The present study developed a novel method of separating colonies from their background based on spectral features caused by changes in chemical composition. Many studies have demonstrated that spectral features are sensitive to the chemical components of biological samples, and spectral techniques using ultraviolet (UV) (Tang et al., 2016), visible (VIS) (Bao et al., 2014), near infrared (NIR) (Li, Huang, Zhao, & Zhang, 2013) and mid infrared (MIR) (Botelho, Reis, Oliveira, & Sena, 2015) spectra have been successfully used for quantitative and qualitative analysis of chemical composition in various biological samples. Changes exist in the chemical composition between colony area and agar medium, between colony area and food fragments, and between colony center area and colony border area. Therefore, employing spectral features to identify colonies and food fragments with colors similar to those of the colonies is reasonable.

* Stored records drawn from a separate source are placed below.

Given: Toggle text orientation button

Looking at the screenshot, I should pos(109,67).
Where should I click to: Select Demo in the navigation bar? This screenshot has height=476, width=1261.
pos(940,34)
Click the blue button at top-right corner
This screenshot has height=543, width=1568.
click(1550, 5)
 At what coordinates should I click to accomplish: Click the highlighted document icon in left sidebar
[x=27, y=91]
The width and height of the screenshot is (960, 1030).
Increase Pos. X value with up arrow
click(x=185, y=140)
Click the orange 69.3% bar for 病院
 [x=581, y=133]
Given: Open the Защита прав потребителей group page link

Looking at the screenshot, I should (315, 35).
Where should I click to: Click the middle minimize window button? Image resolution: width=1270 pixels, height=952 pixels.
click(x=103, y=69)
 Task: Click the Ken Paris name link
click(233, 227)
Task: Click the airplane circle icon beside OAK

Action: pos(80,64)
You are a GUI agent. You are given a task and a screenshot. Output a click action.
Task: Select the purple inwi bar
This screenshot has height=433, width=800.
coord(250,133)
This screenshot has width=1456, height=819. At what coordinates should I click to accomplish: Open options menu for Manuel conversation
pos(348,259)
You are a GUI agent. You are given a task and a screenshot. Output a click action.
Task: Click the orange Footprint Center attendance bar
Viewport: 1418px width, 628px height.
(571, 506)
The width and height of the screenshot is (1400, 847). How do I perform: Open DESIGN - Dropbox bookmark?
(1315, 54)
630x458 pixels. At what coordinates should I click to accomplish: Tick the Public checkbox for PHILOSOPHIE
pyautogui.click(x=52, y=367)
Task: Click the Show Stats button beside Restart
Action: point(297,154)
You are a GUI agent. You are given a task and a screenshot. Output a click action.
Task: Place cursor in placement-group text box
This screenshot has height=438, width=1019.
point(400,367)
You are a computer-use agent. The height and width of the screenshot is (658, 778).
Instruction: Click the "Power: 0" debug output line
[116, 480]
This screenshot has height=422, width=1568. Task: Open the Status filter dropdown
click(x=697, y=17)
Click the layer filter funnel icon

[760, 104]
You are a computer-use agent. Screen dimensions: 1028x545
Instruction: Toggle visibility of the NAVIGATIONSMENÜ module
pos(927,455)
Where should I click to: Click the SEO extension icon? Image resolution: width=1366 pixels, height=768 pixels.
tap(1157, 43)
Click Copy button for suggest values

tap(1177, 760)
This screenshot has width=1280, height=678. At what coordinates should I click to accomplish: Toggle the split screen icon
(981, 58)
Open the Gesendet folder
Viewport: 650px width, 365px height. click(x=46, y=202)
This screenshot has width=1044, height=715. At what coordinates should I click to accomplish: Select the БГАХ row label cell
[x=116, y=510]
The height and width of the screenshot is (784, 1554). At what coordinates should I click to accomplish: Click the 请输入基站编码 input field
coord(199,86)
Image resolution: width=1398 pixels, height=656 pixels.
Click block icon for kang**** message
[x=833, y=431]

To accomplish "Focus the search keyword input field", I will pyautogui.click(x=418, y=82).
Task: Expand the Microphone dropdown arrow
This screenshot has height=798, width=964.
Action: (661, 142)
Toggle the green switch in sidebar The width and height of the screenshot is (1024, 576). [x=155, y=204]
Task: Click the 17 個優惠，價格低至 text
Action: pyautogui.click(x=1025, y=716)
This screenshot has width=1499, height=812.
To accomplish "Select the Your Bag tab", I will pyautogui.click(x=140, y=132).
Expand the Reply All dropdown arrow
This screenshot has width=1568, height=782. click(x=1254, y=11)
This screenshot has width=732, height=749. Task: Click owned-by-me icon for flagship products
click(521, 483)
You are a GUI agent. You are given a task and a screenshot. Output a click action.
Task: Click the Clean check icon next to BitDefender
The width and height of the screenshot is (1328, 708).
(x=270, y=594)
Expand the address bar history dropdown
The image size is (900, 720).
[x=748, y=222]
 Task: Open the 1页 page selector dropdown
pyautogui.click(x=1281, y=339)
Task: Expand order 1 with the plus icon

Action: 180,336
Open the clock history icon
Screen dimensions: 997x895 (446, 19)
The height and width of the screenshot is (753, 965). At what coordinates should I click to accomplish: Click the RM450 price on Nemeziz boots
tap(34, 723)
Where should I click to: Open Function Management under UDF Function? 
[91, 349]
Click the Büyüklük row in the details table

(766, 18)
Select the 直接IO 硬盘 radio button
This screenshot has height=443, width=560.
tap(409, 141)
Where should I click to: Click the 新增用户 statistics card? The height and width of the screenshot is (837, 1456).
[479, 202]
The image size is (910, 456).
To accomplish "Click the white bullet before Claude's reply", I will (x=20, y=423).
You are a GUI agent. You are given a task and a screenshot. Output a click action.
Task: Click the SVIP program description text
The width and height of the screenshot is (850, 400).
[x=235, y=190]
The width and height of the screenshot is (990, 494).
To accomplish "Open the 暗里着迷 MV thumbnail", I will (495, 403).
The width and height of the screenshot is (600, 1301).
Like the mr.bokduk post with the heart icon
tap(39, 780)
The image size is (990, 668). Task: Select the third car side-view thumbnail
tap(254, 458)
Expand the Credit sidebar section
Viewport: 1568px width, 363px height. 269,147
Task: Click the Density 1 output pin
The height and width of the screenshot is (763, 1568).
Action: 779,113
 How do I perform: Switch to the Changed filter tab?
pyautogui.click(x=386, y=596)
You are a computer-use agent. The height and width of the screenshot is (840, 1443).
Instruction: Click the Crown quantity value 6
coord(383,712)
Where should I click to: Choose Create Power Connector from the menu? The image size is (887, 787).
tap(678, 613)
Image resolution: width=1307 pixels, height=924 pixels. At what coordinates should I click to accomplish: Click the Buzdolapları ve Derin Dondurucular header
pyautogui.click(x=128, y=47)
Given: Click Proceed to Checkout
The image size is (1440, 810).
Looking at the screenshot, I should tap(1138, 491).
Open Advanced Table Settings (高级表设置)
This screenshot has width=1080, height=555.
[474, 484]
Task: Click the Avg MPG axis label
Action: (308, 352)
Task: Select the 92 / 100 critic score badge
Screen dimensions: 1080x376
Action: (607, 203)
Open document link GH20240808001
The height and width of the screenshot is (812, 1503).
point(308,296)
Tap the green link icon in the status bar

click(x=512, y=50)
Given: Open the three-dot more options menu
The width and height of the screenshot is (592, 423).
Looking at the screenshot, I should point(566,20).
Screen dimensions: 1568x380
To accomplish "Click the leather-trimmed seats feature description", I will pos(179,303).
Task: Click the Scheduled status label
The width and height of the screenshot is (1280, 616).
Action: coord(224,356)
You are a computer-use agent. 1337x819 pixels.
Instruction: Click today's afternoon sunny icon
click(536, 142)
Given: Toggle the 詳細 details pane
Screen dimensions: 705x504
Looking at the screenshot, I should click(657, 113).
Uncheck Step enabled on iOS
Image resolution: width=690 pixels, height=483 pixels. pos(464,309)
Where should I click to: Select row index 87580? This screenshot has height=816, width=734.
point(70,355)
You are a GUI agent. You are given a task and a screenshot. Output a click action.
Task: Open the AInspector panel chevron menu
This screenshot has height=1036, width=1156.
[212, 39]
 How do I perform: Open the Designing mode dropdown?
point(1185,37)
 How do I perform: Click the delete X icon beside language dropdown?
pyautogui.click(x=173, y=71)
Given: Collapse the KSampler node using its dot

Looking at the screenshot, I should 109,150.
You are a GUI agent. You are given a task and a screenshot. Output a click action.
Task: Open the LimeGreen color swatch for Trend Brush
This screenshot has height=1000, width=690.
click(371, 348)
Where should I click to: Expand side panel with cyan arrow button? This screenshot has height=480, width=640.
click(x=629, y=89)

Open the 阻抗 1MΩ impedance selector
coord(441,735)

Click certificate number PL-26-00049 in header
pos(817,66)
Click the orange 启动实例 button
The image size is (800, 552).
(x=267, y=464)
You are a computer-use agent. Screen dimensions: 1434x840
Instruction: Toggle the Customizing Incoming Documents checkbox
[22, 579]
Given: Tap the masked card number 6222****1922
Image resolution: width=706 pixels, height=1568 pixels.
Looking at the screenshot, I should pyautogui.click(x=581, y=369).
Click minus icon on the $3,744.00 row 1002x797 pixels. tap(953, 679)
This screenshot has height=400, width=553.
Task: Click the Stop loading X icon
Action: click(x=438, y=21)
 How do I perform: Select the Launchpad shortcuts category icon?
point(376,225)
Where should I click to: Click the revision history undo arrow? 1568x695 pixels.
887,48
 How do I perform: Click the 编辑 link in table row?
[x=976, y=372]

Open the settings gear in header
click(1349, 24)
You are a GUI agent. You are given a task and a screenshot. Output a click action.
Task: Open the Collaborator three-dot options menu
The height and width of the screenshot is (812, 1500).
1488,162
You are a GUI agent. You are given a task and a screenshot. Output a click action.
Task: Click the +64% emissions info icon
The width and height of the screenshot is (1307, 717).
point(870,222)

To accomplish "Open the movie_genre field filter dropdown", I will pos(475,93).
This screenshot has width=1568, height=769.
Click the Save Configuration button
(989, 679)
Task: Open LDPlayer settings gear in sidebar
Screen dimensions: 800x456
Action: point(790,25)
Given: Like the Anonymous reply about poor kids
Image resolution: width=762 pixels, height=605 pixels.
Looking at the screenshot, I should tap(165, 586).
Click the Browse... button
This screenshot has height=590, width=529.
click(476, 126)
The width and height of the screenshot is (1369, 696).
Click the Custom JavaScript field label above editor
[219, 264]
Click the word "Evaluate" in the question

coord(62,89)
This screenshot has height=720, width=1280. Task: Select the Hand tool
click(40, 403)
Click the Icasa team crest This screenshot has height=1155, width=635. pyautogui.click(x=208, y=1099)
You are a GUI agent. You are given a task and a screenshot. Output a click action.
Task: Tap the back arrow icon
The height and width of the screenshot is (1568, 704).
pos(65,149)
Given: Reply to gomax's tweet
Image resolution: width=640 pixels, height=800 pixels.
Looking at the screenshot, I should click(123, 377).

To utilize the new method, obtaining spectral data of the whole agar plate pixel by pixel is essential. Thus, hyperspectral imaging technology was employed to record the whole agar plate in this manner. Unlike conventional spectral technologies, such as UV, VIS, NIR and MIR, that rely on spot measurement, hyperspectral imaging technology combines conventional spectroscopy and imaging techniques to acquire a spectrum for each pixel in the two dimensional image of an object (Du et al., 2016, He et al., 2014). The chemical composition of the whole sample must be evaluated, and acquiring spectral data and spatial data from the sample surface simultaneously is essential. Hyperspectral imaging technology meets these requirements and has been successfully used for full assessment of chlorophyll, flavonoids, moisture, soluble solids and other chemical composition in various biological samples (Cheng et al., 2015, Cheng and Sun, 2015, Shi et al., 2012, Shi et al., 2011, Zhu et al., 2016). It is reasonable to assume that the differences in chemical composition caused by colonies, agar medium, and various noises can be characterized using hyperspectral imaging technology.

As discussed, this study aimed to develop a noise-free, high-precision method for automatic colony counting. Agar plates with colonies and food fragments were employed to acquire hyperspectral image data. Spectral features corresponding to colonies and backgrounds were employed to count the colonies automatically. The performance of the proposed method was compared with that of computer vision, and the practical feasibility of the proposed method is discussed.